◆ Records drawn from a dataset:
────
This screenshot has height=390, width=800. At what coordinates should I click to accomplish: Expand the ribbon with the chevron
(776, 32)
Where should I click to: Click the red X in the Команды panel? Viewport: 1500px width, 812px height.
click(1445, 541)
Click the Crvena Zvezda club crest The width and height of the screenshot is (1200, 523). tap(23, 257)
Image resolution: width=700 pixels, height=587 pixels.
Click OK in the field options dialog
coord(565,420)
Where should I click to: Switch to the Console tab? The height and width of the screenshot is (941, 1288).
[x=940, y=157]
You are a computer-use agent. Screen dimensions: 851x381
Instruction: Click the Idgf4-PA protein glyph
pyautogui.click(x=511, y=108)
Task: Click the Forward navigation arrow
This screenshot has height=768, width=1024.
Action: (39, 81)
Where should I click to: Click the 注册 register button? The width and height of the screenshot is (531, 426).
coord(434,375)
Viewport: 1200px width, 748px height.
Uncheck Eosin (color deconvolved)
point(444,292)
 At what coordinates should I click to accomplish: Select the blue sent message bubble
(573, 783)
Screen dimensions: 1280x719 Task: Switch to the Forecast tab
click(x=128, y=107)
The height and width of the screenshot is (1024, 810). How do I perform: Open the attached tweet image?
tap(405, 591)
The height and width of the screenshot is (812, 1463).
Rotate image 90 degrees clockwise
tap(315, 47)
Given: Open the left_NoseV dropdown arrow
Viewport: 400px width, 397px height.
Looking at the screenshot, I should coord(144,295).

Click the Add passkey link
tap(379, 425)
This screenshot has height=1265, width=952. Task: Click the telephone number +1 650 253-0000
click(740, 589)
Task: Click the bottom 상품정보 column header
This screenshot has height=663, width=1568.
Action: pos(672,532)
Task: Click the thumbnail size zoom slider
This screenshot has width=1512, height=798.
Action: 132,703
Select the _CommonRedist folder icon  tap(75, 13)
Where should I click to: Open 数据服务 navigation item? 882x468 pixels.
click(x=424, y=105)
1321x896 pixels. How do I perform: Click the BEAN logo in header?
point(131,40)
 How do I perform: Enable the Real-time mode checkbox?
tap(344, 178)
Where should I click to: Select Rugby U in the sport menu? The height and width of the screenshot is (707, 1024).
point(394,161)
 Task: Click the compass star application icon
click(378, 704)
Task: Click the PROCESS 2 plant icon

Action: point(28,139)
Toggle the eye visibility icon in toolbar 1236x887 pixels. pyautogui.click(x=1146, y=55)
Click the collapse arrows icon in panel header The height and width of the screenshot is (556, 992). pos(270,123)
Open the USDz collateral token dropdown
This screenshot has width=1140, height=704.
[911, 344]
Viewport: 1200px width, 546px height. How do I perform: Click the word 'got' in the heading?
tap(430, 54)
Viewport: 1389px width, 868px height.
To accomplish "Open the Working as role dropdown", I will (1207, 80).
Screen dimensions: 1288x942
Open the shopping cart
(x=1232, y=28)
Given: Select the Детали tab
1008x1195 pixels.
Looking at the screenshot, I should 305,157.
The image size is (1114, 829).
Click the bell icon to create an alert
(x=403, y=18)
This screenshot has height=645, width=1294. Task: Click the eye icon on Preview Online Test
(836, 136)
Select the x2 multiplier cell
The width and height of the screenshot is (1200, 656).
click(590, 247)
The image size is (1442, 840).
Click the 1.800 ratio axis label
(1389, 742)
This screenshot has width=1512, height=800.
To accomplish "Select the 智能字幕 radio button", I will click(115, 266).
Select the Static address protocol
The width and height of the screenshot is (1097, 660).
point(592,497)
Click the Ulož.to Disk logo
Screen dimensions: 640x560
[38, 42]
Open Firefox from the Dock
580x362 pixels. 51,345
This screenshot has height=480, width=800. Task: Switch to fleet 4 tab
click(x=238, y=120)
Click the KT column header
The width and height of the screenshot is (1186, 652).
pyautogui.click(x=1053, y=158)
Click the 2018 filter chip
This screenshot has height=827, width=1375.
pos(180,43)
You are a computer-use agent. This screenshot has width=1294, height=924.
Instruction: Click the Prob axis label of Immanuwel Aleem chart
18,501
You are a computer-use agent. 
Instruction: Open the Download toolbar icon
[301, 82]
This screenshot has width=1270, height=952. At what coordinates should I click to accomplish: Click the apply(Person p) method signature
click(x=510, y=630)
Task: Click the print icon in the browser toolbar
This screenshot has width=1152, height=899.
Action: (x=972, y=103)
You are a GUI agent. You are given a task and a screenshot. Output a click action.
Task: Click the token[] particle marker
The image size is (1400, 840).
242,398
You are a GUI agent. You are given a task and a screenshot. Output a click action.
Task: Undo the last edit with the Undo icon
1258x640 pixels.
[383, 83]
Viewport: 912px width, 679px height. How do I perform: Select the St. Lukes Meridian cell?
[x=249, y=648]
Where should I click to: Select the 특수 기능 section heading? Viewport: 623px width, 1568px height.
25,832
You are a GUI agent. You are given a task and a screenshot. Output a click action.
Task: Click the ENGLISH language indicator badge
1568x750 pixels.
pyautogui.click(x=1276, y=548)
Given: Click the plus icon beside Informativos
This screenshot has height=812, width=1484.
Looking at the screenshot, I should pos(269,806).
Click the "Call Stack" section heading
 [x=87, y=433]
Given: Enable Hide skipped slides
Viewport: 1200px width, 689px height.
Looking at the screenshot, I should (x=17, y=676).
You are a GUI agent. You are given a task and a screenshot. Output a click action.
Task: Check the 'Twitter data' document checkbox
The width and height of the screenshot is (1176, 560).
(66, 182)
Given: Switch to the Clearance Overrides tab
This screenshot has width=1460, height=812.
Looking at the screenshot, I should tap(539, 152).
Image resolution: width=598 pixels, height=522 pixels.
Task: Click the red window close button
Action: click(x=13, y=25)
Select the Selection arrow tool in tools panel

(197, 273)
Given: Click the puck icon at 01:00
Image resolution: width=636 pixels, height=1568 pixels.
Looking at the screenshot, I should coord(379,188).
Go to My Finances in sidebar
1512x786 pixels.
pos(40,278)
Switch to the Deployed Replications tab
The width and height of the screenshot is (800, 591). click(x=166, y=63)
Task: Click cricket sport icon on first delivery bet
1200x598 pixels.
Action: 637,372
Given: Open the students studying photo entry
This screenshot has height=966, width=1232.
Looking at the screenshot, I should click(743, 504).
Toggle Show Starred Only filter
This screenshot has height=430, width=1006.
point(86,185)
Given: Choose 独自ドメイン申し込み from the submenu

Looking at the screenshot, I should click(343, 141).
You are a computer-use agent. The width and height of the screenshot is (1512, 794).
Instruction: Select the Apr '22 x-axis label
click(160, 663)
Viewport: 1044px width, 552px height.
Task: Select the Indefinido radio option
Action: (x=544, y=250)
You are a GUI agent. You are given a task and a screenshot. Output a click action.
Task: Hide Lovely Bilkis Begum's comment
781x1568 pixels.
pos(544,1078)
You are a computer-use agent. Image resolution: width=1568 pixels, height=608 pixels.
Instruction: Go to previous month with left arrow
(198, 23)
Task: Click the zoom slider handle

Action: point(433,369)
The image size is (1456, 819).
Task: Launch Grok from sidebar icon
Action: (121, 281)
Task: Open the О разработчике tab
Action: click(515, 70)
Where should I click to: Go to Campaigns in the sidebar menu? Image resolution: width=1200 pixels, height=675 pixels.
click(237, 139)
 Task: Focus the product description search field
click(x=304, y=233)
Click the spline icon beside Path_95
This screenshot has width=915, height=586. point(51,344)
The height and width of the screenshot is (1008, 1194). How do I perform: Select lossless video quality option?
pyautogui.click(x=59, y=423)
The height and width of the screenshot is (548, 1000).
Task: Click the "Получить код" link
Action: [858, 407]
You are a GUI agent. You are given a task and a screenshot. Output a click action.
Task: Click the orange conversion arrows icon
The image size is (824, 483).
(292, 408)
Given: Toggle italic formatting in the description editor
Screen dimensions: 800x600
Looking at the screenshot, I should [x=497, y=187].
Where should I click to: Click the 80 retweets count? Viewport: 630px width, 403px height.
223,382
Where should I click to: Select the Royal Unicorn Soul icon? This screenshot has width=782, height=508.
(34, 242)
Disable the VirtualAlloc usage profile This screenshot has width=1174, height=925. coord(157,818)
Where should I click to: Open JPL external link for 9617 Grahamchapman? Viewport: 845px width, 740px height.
────
◆ Task to complete: The lines to extract from the data above begin with the line containing "This screenshot has width=1460, height=812." and end with the line containing "Task: Click cricket". Extract them exactly, including both.

◆ Exercise output:
This screenshot has width=1460, height=812.
Looking at the screenshot, I should tap(539, 152).
Image resolution: width=598 pixels, height=522 pixels.
Task: Click the red window close button
Action: click(x=13, y=25)
Select the Selection arrow tool in tools panel

(197, 273)
Given: Click the puck icon at 01:00
Image resolution: width=636 pixels, height=1568 pixels.
Looking at the screenshot, I should coord(379,188).
Go to My Finances in sidebar
1512x786 pixels.
pos(40,278)
Switch to the Deployed Replications tab
The width and height of the screenshot is (800, 591). click(x=166, y=63)
Task: Click cricket sport icon on first delivery bet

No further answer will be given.